5) Extra practical tips
- Use a descriptive venv name if you juggle multiple versions, e.g., .venv-py311.
- Commit requirements.txt to your repo, not the venv folder.
- Want multiple Python versions? Try pyenv alongside venvs.
- Virtualenv vs venv: venv is built-in and usually enough for CS50 projects. virtualenv gives some extras but you rarely need them.
- If Windows blocks Activate.ps1 due to execution policy, run PowerShell as admin and set:
Set-ExecutionPolicy -ExecutionPolicy RemoteSigned -Scope CurrentUser.
Key takeaways
- Install Python using the method that matches your OS and workflow; verify with
python3 --version. - Always create a venv per project:
python3 -m venv .venvthen activate. - Use pip and requirements.txt to manage dependencies reproducibly.
- Your C data structure knowledge transfers: Python hides memory management but the complexity and tradeoffs remain.
This is the moment where the concept finally clicks: set up the environment first, then code fearlessly.
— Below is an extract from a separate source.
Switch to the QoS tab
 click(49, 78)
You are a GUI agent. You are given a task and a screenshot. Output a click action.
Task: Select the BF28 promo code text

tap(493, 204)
Final micro-assignments (5 minutes each)
- Install Python and create a venv for a new folder called cs50_py.
- Activate the venv and install networkx.
- Write a 10-line script that constructs a small graph and prints neighbors.
- pip freeze > requirements.txt and add it to a git repo (but not the .venv folder).
Go on. Do that now. Then come back and we will port one of your C implementations to Python and compare runtime and memory behavior like the pros you are becoming.